> _TASK STATEMENT_:
Could you return the whole listing, character for character?

> _SUPPLIED RECORDS_:
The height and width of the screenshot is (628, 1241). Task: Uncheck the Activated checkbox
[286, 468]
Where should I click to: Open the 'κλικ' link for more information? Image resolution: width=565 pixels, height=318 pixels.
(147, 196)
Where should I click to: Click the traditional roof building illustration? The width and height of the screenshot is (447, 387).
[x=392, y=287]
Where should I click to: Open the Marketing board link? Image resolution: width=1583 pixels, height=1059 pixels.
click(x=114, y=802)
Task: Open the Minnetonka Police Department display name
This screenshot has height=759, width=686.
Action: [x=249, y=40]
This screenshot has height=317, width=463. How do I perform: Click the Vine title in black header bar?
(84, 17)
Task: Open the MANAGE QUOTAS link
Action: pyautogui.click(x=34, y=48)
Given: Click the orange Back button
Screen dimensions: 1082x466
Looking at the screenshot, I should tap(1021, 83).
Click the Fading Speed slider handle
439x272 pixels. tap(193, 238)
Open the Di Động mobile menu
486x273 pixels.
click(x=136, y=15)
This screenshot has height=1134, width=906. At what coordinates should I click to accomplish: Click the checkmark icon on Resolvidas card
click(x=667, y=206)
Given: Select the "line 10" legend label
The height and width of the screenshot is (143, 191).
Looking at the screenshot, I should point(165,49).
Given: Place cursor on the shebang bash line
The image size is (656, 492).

> _WRITTEN RESPONSE_:
The height and width of the screenshot is (628, 1241). Task: Uncheck the Activated checkbox
[286, 468]
Where should I click to: Open the 'κλικ' link for more information? Image resolution: width=565 pixels, height=318 pixels.
(147, 196)
Where should I click to: Click the traditional roof building illustration? The width and height of the screenshot is (447, 387).
[x=392, y=287]
Where should I click to: Open the Marketing board link? Image resolution: width=1583 pixels, height=1059 pixels.
click(x=114, y=802)
Task: Open the Minnetonka Police Department display name
This screenshot has height=759, width=686.
Action: [x=249, y=40]
This screenshot has height=317, width=463. How do I perform: Click the Vine title in black header bar?
(84, 17)
Task: Open the MANAGE QUOTAS link
Action: pyautogui.click(x=34, y=48)
Given: Click the orange Back button
Screen dimensions: 1082x466
Looking at the screenshot, I should tap(1021, 83).
Click the Fading Speed slider handle
439x272 pixels. tap(193, 238)
Open the Di Động mobile menu
486x273 pixels.
click(x=136, y=15)
This screenshot has height=1134, width=906. At what coordinates should I click to accomplish: Click the checkmark icon on Resolvidas card
click(x=667, y=206)
Given: Select the "line 10" legend label
The height and width of the screenshot is (143, 191).
Looking at the screenshot, I should point(165,49).
Given: Place cursor on the shebang bash line
The image size is (656, 492).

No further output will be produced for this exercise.